Why do we need to know what music you hate?

There’s an awful lot of awful things happening. War in Ukraine, emerging environmental catastrophe, democracy itself facing multiple threats in the era of post-truth politics. The horror of the global Covid pandemic has not gone away. We have so much on our plates. But perhaps what we really should be focusing on is why you really hate a particular band, singer or musical genre?

Why do people feel the need to share this? Why is it important to announce to the world that you don’t like Coldplay, Harry Styles, the Beatles or whoever? And not just announce it, but go on and on and on about it and actually spend time arguing with others about the relative merits of things that rather obviously come down to personal taste?

Perhaps on this I’m akin to a reformed smoker complaining about cigarette smoke. I grew up loudly denouncing any form of music I didn’t love. It felt like we all did. I was a teen in the tail end of the short-lived punk era, when it was de rigueur to slag off everything that had been before (even if punk borrowed very heavily from much of it). We hated prog rock, we hated the sixties, above all we hated disco. Anything that resembled pop was utterly derided – ABBA’s catchy tunes were an insult to the ears, and as we moved in to the 80s, that detestation would switch to Wham! and anyone else who wrote feelgood pop songs. Popular music – and much of popular TV and film – was an abomination to our sensitive souls. And not just sensitive. We were cool.

Yes, the desire to be cool, to like things that were rated by the most discerning critics, to swim against the mainstream. That is what drove so much of this attitude and still does. “I preferred their early stuff” was the stock response to anyone who became popular, because widespread popularity instantly shredded cool in our minds. We still see it today – I look at some of the album polls on indie Twitter and it feels like a competition to name the most obscure act or album. Not denigrating their choices – but listening to things no-one else does doesn’t mean you have elevated taste. It might even mean you haven’t quite shredded the teenage desire to be one of the cool kids.

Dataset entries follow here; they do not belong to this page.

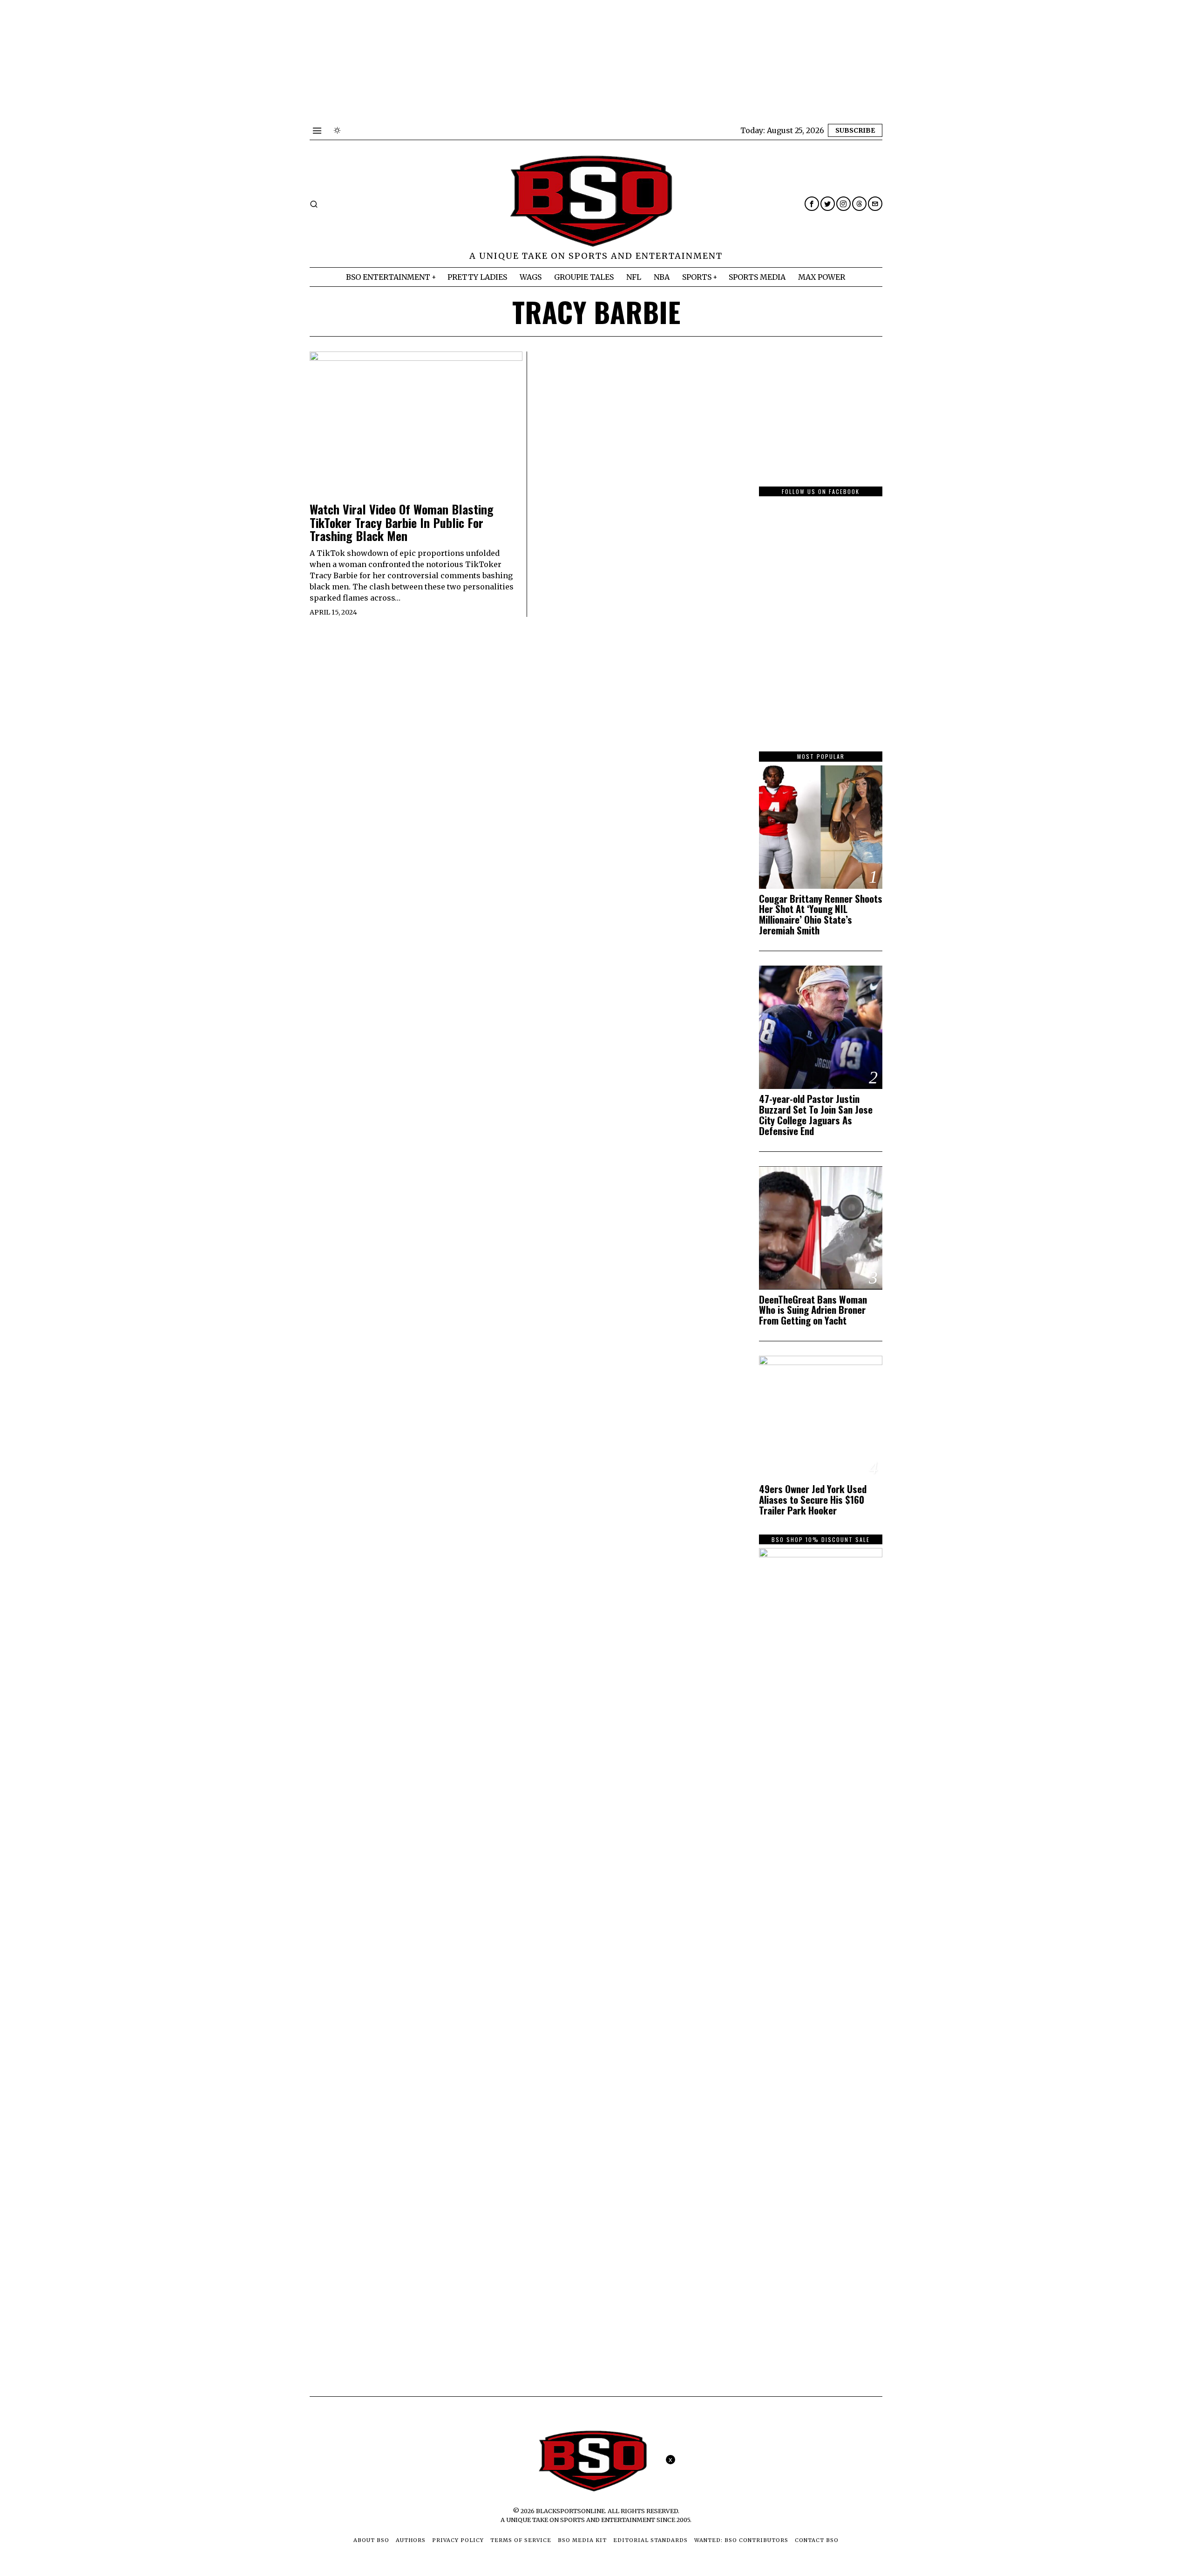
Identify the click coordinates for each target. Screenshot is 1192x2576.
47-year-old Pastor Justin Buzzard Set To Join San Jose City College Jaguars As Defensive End (816, 1115)
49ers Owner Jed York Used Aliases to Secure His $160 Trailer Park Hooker (813, 1500)
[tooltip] (812, 203)
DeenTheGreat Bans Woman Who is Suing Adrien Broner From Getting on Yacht (813, 1310)
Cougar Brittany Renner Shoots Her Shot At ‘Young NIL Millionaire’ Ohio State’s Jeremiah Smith (820, 914)
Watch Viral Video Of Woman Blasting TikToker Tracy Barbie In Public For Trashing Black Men (402, 523)
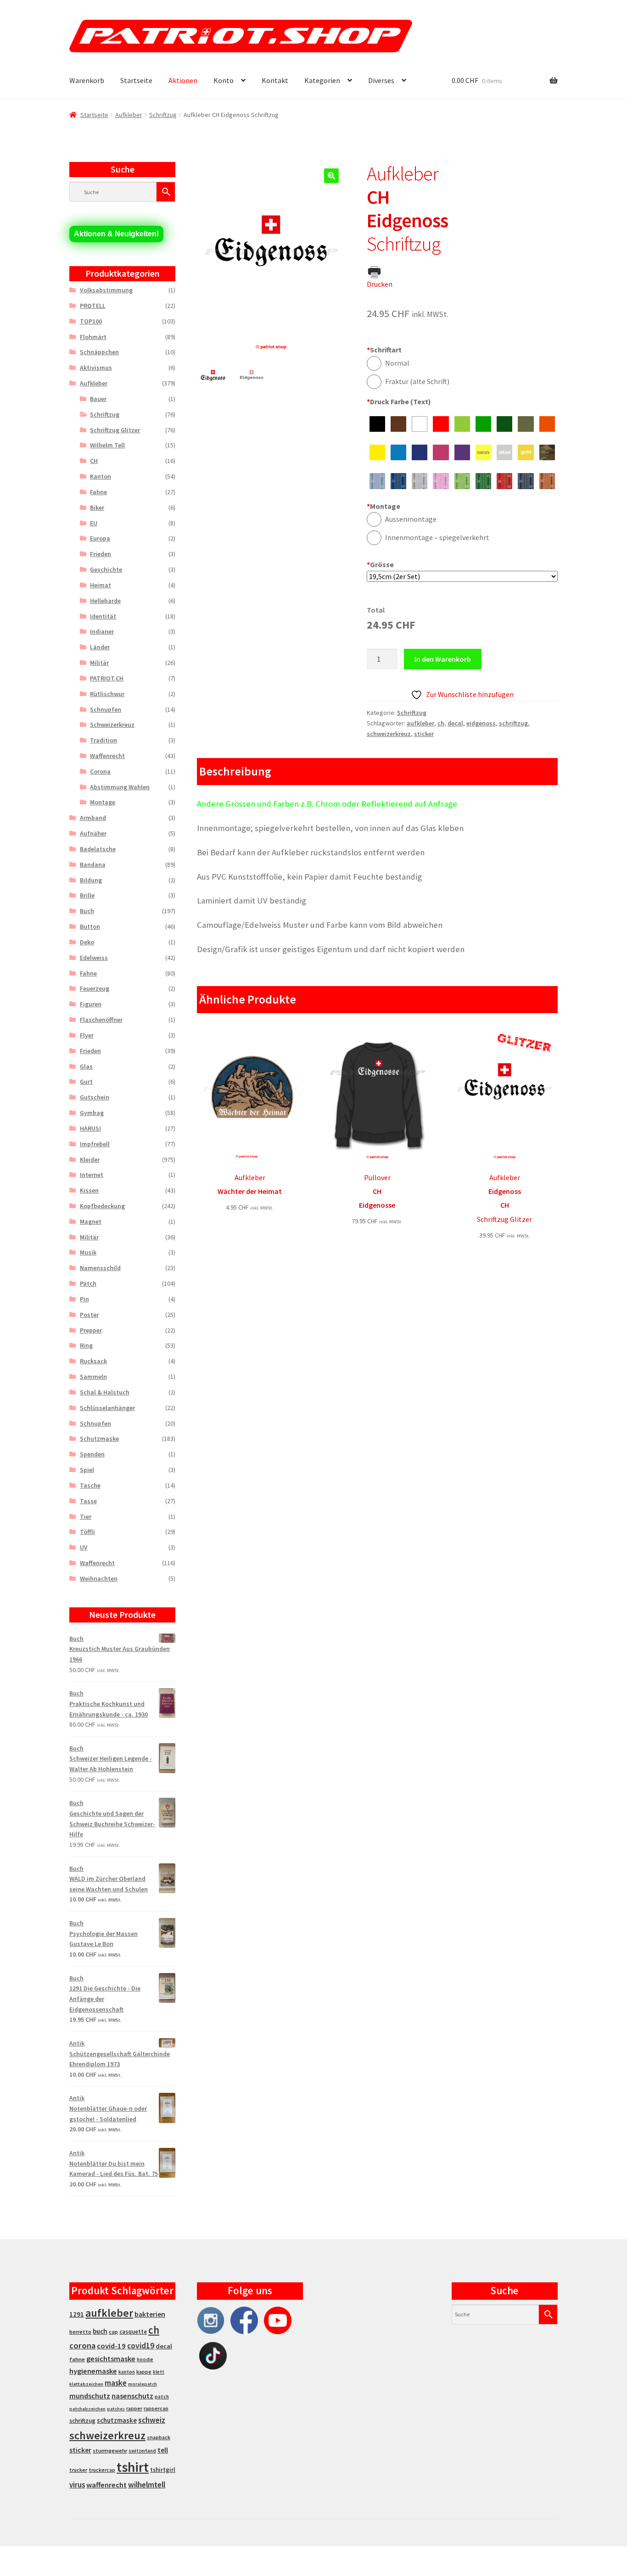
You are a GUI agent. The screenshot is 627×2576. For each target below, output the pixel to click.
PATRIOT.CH (106, 678)
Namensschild (100, 1268)
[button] (331, 175)
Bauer (98, 399)
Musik (88, 1252)
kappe (143, 2371)
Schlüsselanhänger (107, 1408)
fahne (77, 2359)
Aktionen (182, 80)
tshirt (133, 2467)
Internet (91, 1175)
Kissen (89, 1190)
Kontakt (275, 80)
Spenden (92, 1454)
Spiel (87, 1470)
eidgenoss (481, 723)
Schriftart (384, 349)
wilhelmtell (146, 2485)
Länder (100, 647)
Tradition (103, 740)
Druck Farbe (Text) (399, 401)
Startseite (136, 80)
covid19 (140, 2346)
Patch (88, 1283)
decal (455, 723)
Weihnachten (99, 1578)
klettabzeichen (86, 2384)
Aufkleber (128, 115)
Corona (100, 771)
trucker (78, 2470)
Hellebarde (105, 601)
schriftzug (513, 723)
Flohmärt (93, 337)
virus (77, 2485)
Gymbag (92, 1113)
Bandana (93, 864)
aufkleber (420, 723)
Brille (87, 895)
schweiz (151, 2420)
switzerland (142, 2451)
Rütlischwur (107, 694)
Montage (383, 506)
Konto (223, 80)
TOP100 (91, 321)
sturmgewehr (110, 2450)
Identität (103, 616)
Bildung (91, 880)
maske (116, 2383)
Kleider (90, 1159)
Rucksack (93, 1361)
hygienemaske (93, 2370)
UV (84, 1547)
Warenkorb (86, 80)
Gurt (86, 1081)
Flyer (87, 1035)
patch (162, 2396)
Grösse (380, 564)
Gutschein (94, 1097)
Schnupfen (105, 709)
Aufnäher (93, 833)
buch (100, 2331)
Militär (99, 662)
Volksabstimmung (106, 290)
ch (440, 723)
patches (116, 2409)
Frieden (100, 554)
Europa (100, 538)
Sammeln (93, 1376)
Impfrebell (95, 1144)
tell (162, 2450)
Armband (93, 818)
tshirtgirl (162, 2470)
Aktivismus (96, 367)
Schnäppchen (99, 352)
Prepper (91, 1330)
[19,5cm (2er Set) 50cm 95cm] (462, 577)
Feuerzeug (94, 988)
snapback (158, 2437)
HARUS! (90, 1128)
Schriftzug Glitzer (115, 430)
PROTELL (93, 305)
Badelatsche (98, 849)
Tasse (88, 1501)
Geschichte (106, 569)
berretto (80, 2331)
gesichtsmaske (110, 2358)
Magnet (90, 1221)
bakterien (149, 2314)
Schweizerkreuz (112, 724)
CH (94, 461)
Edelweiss (94, 957)
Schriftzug (163, 115)
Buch (87, 911)
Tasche (90, 1485)
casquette (133, 2332)
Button (90, 926)
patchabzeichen (87, 2409)
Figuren (90, 1004)
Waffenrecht (107, 756)
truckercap (102, 2470)
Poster (89, 1314)
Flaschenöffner (101, 1019)
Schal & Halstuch (104, 1392)
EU (93, 523)
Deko (87, 942)
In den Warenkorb (442, 659)
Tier (85, 1516)
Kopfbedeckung (102, 1206)
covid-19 (111, 2346)
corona (82, 2345)
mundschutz (89, 2395)
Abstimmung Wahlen (120, 787)
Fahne (98, 492)
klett (158, 2372)
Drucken (379, 284)
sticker (424, 734)
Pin (84, 1299)
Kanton (100, 476)
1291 (76, 2314)
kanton (126, 2372)
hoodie (145, 2359)
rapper (134, 2408)
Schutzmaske (99, 1438)
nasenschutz (132, 2395)
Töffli (87, 1532)
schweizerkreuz (389, 734)
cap (113, 2331)
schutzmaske (117, 2420)
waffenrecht (106, 2485)
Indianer (102, 631)
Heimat (100, 585)
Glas (86, 1066)
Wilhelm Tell (107, 445)
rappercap (156, 2408)
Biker (97, 507)
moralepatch (142, 2384)
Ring (86, 1345)
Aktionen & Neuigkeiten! (116, 234)
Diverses (381, 80)
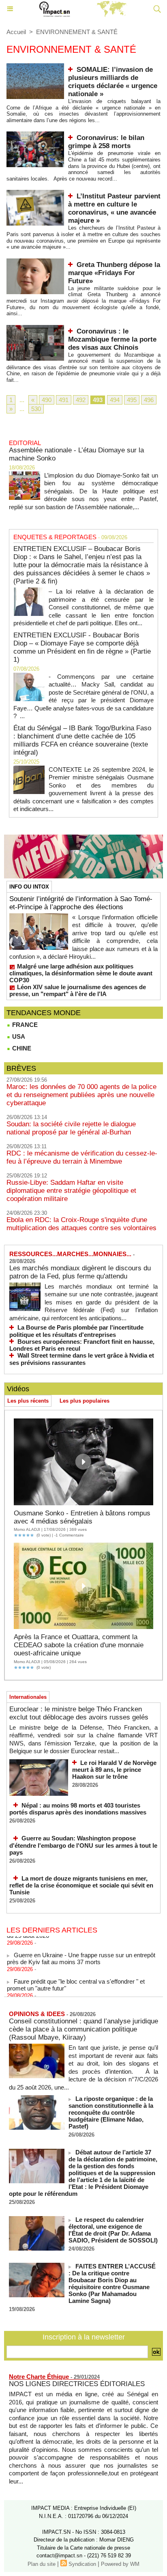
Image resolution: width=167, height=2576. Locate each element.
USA (18, 1036)
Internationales (28, 1697)
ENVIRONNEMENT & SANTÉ (77, 31)
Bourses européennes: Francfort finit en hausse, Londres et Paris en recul (81, 1345)
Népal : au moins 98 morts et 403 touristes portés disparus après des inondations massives (77, 1809)
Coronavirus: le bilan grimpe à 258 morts (106, 142)
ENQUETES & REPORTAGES (54, 537)
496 (149, 399)
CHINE (21, 1048)
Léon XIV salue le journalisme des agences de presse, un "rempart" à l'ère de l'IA (77, 990)
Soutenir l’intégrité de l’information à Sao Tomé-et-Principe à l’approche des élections (80, 903)
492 (81, 399)
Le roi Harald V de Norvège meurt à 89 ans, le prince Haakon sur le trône (114, 1769)
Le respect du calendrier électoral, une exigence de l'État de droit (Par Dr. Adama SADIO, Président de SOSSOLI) (113, 2230)
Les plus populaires (84, 1401)
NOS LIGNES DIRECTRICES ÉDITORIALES (77, 2384)
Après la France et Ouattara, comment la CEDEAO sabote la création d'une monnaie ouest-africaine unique (78, 1645)
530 (36, 408)
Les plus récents (28, 1401)
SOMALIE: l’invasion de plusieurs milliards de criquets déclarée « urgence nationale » (112, 82)
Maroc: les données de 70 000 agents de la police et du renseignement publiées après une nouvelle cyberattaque (81, 1095)
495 (132, 399)
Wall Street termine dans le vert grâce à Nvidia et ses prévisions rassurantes (81, 1359)
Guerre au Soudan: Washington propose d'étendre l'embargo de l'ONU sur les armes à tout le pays (83, 1845)
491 (64, 399)
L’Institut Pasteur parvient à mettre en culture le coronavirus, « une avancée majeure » (114, 208)
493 (98, 399)
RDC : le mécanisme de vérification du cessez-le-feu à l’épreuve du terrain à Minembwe (81, 1157)
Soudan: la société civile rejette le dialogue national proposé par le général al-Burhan (71, 1128)
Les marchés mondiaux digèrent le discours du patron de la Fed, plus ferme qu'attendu (80, 1272)
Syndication (82, 2564)
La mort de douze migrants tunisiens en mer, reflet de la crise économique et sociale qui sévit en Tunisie (81, 1885)
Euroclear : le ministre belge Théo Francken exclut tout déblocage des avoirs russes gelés (78, 1713)
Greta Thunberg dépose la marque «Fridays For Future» (114, 273)
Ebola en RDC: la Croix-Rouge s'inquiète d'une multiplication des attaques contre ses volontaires (81, 1224)
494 (115, 399)
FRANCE (24, 1024)
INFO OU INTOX (29, 887)
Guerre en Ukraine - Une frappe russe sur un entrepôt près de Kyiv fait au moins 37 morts (81, 1953)
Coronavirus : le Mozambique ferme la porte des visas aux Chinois (112, 339)
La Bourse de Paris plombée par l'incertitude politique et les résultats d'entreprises (76, 1331)
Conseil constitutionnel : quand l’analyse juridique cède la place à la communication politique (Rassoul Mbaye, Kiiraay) (83, 2029)
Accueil (16, 31)
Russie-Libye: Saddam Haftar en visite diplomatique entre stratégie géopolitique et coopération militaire (71, 1191)
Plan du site (42, 2564)
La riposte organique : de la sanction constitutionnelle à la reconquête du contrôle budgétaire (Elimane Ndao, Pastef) (111, 2112)
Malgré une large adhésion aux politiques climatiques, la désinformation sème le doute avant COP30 (80, 973)
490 (46, 399)
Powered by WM (120, 2564)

None of this is to say that some music isn’t better than other music. To my mind, David Bowie is better than everyone and the Beatles’ enduring popularity is no surprise. I love a wide variety of acts that I won’t list here. I have come around over the years to good pop music (I suspect I was always pretending to hate Abba and Wham!, as who could, really?) and having a teen daughter has made me appreciate people like Taylor Swift and Billie Eilish, who I once would not have given time of day to. There is also loads of music I don’t care for at all and lots that I actively dislike. But that’s just me; my ears, my taste, my likes and dislikes. I’ll write some more here about my likes and may even try to convince you that Bowie is untouchable, but I’m not going to spend one second trying to convince you that you shouldn’t like the music that you do.

It’s goes further than lambasting the poppiest pop, of course. The other day I saw a poll for ‘worst band ever’ that included such luminaries as Radiohead and U2. Oasis had the shortest journey from being the epitome of cool to the band it was cool to hate. I suspect their success was a bigger factor in that than their music: in their pomp they were a great band who provided a soundtrack to the mid-90s. But then what happened to them was only what they once did to the supposedly terminally uncool Phil Collins. Being hugely successful is the surest way to put a target on your back for the cool kids to aim at, or gaze disparagingly at, at least.

When I grew up about music, stopped pretending to be cool (I never was), stopped pretending to like what I should and hate what was popular – my tastes became much more eclectic and I stopped getting cross about things other people enjoyed. There are still things I’d hear and think why on earth do people like this?, but that’s fine. If I don’t like it, it’s not for me.

It would be cool – in the true sense of the word, not the try-hard one – if we could all just agree on that.